Chapter 8 Managing glycaemia: recently introduced and future therapies
Clifford J Bailey and
Caroline Day
- • Established blood glucose-lowering agents exert valuable effects in the management of type 2 diabetes, but they do not entirely normalize metabolic control: hence the need for additional therapies
- • New formulations of some established agents and single tablet ‘fixed-dose’ combinations offer improved efficacy with reduced side effects, and assist in reducing ‘pill burden’

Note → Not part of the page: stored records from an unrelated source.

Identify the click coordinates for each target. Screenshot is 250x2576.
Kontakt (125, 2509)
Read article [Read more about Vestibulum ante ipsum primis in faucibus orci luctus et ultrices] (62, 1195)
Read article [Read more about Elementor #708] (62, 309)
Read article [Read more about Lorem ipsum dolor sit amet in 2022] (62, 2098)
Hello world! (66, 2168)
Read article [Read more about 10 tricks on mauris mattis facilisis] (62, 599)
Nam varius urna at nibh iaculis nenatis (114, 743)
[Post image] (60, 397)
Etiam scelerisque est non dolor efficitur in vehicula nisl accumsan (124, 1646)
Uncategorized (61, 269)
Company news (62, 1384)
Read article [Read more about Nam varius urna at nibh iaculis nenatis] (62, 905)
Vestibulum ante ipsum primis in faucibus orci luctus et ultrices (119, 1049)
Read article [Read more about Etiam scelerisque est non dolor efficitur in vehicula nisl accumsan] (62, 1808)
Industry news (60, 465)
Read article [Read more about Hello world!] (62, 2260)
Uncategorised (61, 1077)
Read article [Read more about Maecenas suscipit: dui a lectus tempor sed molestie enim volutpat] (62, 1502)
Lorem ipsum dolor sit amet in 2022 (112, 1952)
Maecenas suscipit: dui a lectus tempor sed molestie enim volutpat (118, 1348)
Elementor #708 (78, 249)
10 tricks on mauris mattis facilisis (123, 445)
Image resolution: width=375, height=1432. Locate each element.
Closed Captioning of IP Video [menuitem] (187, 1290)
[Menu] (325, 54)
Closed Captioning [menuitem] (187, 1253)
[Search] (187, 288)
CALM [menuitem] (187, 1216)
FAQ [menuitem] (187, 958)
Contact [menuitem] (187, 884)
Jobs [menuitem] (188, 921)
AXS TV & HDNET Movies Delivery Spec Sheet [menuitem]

- • Glucagon-like peptide-1 (GLP-1) receptor agonists, namely exenatide and liraglutide, are subcutaneously injected peptide analogues of GLP-1 that increase prandial insulin secretion, reduce glucagon secretion and facilitate weight loss
- • Inhibitors of the enzyme dipeptidyl peptidase-IV (DPP-4), known as gliptins (e.g. sitagliptin, vildagliptin and saxagliptin) are oral agents that prevent the degradation of endogenous GLP-1, providing a further means to enhance prandial insulin secretion
- • The dopamine D2 agonist bromocriptine, the bile sequestrant colesevelam, and the soluble amylin analogue pramlintide have received glucose-lowering indications in some countries outside of Europe
- • Potential new types of blood glucose-lowering agents in development include inhibitors of the renal sodium-glucose cotransporter-2 (SGLT2), activators of the glucose-phosphorylating enzyme glucokinase, and inhibitors of the glucocorticoid-activating enzyme 11β-hydroxysteroid dehydrogenase-1 (11βHSD1).